_Problem to solve_
Below are the records; restate all of them exactly.

• • • • • • •

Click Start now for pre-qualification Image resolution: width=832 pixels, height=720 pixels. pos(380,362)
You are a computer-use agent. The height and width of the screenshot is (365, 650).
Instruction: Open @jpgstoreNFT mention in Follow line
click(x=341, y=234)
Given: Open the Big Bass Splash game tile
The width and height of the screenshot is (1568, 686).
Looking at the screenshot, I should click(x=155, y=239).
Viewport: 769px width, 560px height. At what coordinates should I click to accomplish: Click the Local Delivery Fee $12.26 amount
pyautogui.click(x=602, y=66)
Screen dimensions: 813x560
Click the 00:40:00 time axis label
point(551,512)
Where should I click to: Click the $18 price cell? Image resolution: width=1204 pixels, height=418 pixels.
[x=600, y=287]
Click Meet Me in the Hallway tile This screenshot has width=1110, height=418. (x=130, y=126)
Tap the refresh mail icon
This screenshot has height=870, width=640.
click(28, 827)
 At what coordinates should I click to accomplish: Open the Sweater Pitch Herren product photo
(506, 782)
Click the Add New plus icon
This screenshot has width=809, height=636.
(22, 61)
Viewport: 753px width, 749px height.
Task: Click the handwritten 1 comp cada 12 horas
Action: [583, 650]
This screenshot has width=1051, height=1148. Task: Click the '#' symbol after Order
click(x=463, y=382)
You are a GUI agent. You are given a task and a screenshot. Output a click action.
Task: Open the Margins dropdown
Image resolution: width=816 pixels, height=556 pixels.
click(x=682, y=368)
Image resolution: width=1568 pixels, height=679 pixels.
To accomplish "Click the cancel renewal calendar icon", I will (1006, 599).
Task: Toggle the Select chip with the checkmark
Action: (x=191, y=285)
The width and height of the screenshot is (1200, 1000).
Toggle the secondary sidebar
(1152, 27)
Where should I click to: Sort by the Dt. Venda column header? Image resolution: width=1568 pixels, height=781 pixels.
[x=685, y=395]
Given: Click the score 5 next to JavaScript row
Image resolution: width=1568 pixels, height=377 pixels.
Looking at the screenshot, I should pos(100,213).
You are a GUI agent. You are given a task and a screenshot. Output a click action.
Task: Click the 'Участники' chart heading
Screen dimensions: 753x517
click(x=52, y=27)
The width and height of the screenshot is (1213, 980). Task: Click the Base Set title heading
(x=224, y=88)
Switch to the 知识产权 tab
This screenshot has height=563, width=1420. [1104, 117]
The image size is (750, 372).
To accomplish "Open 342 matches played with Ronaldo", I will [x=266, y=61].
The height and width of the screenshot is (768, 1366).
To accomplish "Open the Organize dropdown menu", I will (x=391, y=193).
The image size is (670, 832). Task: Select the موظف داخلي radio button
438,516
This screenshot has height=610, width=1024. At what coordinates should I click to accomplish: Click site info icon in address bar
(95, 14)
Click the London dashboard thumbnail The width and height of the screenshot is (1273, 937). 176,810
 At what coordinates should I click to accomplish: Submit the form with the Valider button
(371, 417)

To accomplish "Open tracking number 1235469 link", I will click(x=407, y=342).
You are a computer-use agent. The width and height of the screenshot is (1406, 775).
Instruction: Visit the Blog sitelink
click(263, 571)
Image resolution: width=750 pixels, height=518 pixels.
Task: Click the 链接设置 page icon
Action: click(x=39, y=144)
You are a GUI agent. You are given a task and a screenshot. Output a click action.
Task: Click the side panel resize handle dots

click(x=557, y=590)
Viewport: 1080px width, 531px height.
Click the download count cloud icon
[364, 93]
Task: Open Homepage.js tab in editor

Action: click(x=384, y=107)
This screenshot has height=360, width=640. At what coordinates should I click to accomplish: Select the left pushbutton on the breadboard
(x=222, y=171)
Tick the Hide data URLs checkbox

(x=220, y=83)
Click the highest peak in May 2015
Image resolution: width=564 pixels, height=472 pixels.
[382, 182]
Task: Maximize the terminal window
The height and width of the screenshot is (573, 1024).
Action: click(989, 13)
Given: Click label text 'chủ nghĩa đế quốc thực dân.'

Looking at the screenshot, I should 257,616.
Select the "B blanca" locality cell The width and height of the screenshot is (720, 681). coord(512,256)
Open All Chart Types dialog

• • • • • • •

_Task result_
Click Start now for pre-qualification Image resolution: width=832 pixels, height=720 pixels. pos(380,362)
You are a computer-use agent. The height and width of the screenshot is (365, 650).
Instruction: Open @jpgstoreNFT mention in Follow line
click(x=341, y=234)
Given: Open the Big Bass Splash game tile
The width and height of the screenshot is (1568, 686).
Looking at the screenshot, I should click(x=155, y=239).
Viewport: 769px width, 560px height. At what coordinates should I click to accomplish: Click the Local Delivery Fee $12.26 amount
pyautogui.click(x=602, y=66)
Screen dimensions: 813x560
Click the 00:40:00 time axis label
point(551,512)
Where should I click to: Click the $18 price cell? Image resolution: width=1204 pixels, height=418 pixels.
[x=600, y=287]
Click Meet Me in the Hallway tile This screenshot has width=1110, height=418. (x=130, y=126)
Tap the refresh mail icon
This screenshot has height=870, width=640.
click(28, 827)
 At what coordinates should I click to accomplish: Open the Sweater Pitch Herren product photo
(506, 782)
Click the Add New plus icon
This screenshot has width=809, height=636.
(22, 61)
Viewport: 753px width, 749px height.
Task: Click the handwritten 1 comp cada 12 horas
Action: [583, 650]
This screenshot has width=1051, height=1148. Task: Click the '#' symbol after Order
click(x=463, y=382)
You are a GUI agent. You are given a task and a screenshot. Output a click action.
Task: Open the Margins dropdown
Image resolution: width=816 pixels, height=556 pixels.
click(x=682, y=368)
Image resolution: width=1568 pixels, height=679 pixels.
To accomplish "Click the cancel renewal calendar icon", I will (1006, 599).
Task: Toggle the Select chip with the checkmark
Action: (x=191, y=285)
The width and height of the screenshot is (1200, 1000).
Toggle the secondary sidebar
(1152, 27)
Where should I click to: Sort by the Dt. Venda column header? Image resolution: width=1568 pixels, height=781 pixels.
[x=685, y=395]
Given: Click the score 5 next to JavaScript row
Image resolution: width=1568 pixels, height=377 pixels.
Looking at the screenshot, I should pos(100,213).
You are a GUI agent. You are given a task and a screenshot. Output a click action.
Task: Click the 'Участники' chart heading
Screen dimensions: 753x517
click(x=52, y=27)
The width and height of the screenshot is (1213, 980). Task: Click the Base Set title heading
(x=224, y=88)
Switch to the 知识产权 tab
This screenshot has height=563, width=1420. [1104, 117]
The image size is (750, 372).
To accomplish "Open 342 matches played with Ronaldo", I will [x=266, y=61].
The height and width of the screenshot is (768, 1366).
To accomplish "Open the Organize dropdown menu", I will (x=391, y=193).
The image size is (670, 832). Task: Select the موظف داخلي radio button
438,516
This screenshot has height=610, width=1024. At what coordinates should I click to accomplish: Click site info icon in address bar
(95, 14)
Click the London dashboard thumbnail The width and height of the screenshot is (1273, 937). 176,810
 At what coordinates should I click to accomplish: Submit the form with the Valider button
(371, 417)

To accomplish "Open tracking number 1235469 link", I will click(x=407, y=342).
You are a computer-use agent. The width and height of the screenshot is (1406, 775).
Instruction: Visit the Blog sitelink
click(263, 571)
Image resolution: width=750 pixels, height=518 pixels.
Task: Click the 链接设置 page icon
Action: click(x=39, y=144)
You are a GUI agent. You are given a task and a screenshot. Output a click action.
Task: Click the side panel resize handle dots

click(x=557, y=590)
Viewport: 1080px width, 531px height.
Click the download count cloud icon
[364, 93]
Task: Open Homepage.js tab in editor

Action: click(x=384, y=107)
This screenshot has height=360, width=640. At what coordinates should I click to accomplish: Select the left pushbutton on the breadboard
(x=222, y=171)
Tick the Hide data URLs checkbox

(x=220, y=83)
Click the highest peak in May 2015
Image resolution: width=564 pixels, height=472 pixels.
[382, 182]
Task: Maximize the terminal window
The height and width of the screenshot is (573, 1024).
Action: click(989, 13)
Given: Click label text 'chủ nghĩa đế quốc thực dân.'

Looking at the screenshot, I should 257,616.
Select the "B blanca" locality cell The width and height of the screenshot is (720, 681). coord(512,256)
Open All Chart Types dialog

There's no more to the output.